# [Your goal]
Return the lines below that contain the word "pixels".

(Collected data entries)

□ □ □

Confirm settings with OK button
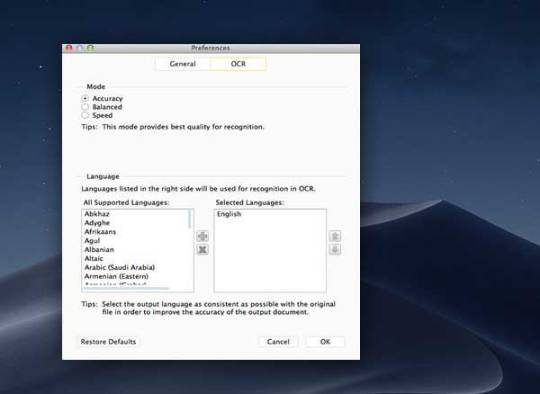 [325, 342]
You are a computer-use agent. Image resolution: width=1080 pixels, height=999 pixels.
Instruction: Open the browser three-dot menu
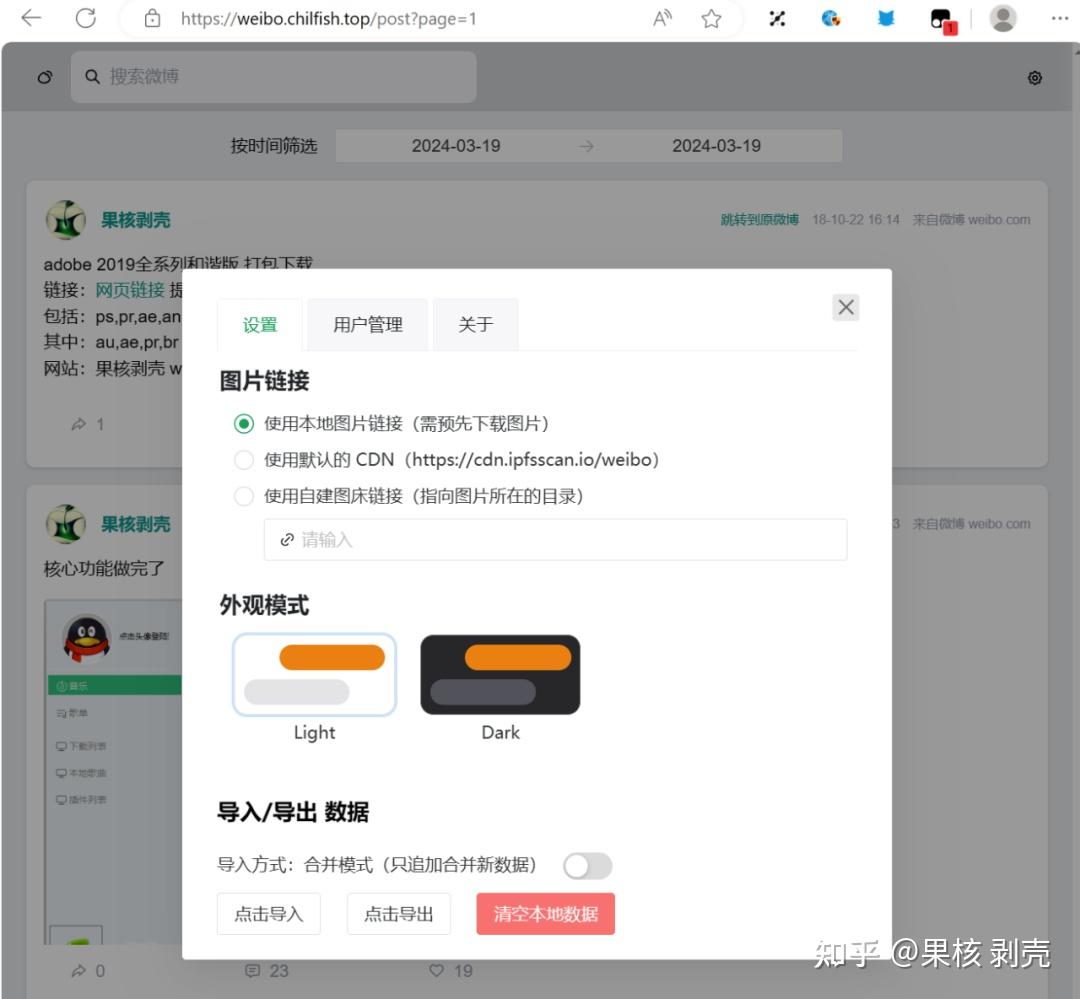[1058, 18]
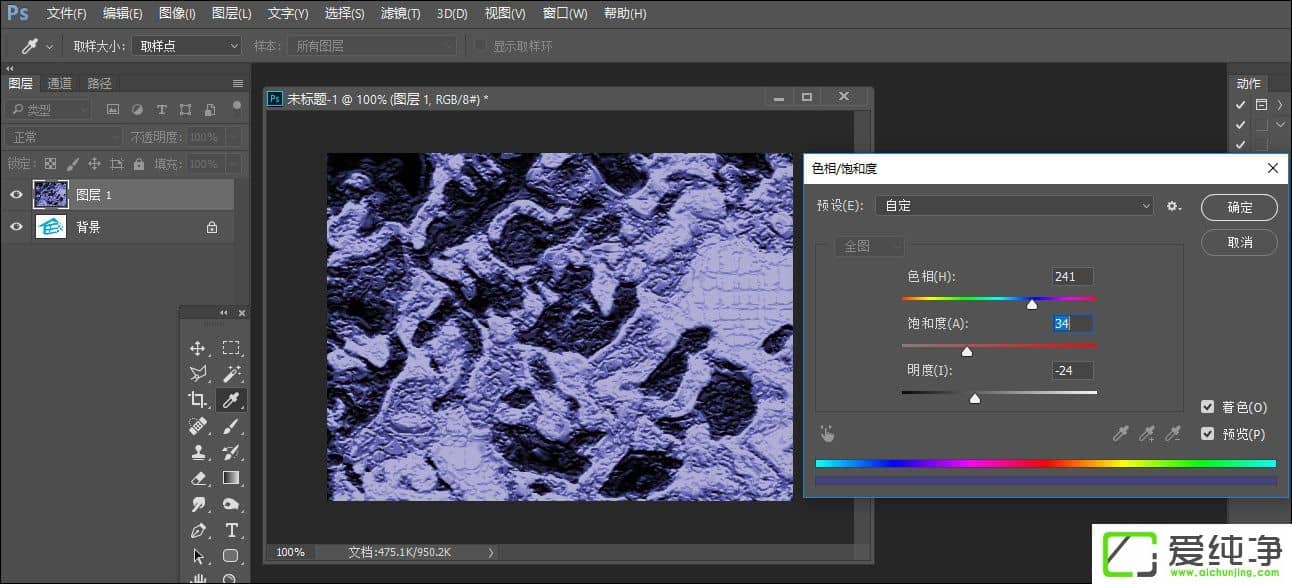Hide 图层 1 using its eye icon

point(16,195)
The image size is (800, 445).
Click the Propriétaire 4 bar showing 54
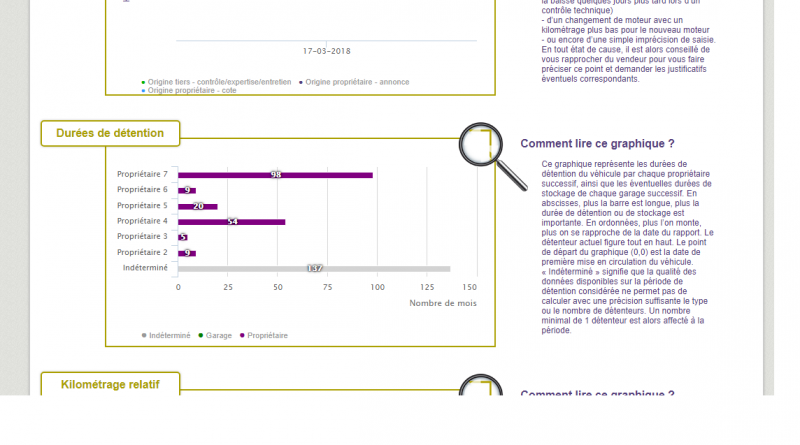click(231, 222)
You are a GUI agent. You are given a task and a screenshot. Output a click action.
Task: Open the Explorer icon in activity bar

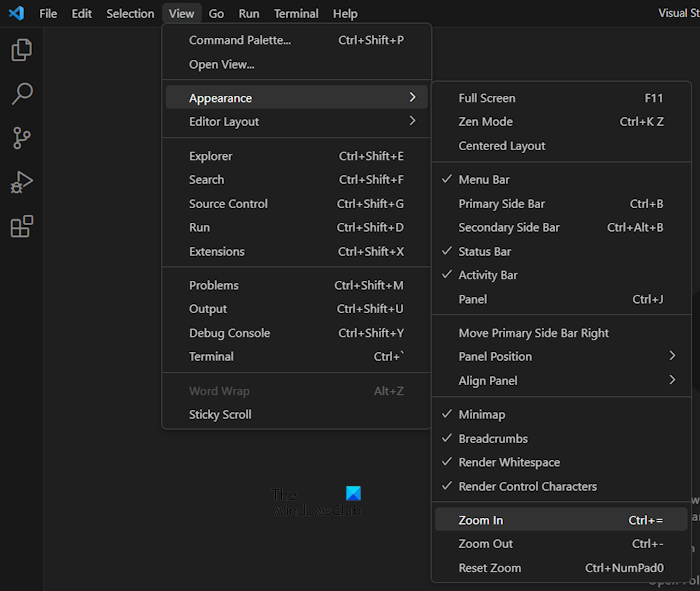[21, 50]
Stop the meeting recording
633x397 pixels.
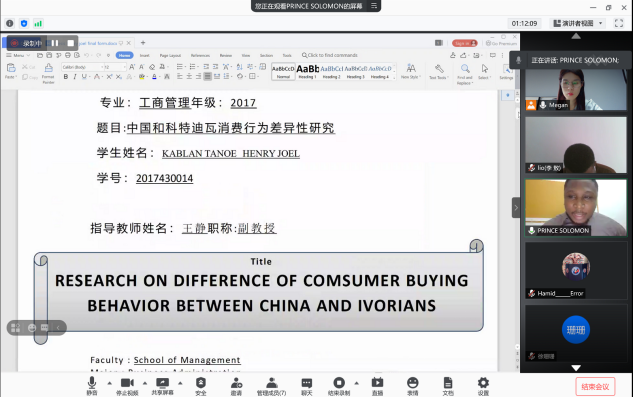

□ □ □

# [Exercise answer]
You are a computer-use agent. Image resolution: width=1080 pixels, height=999 pixels.
633x397 pixels.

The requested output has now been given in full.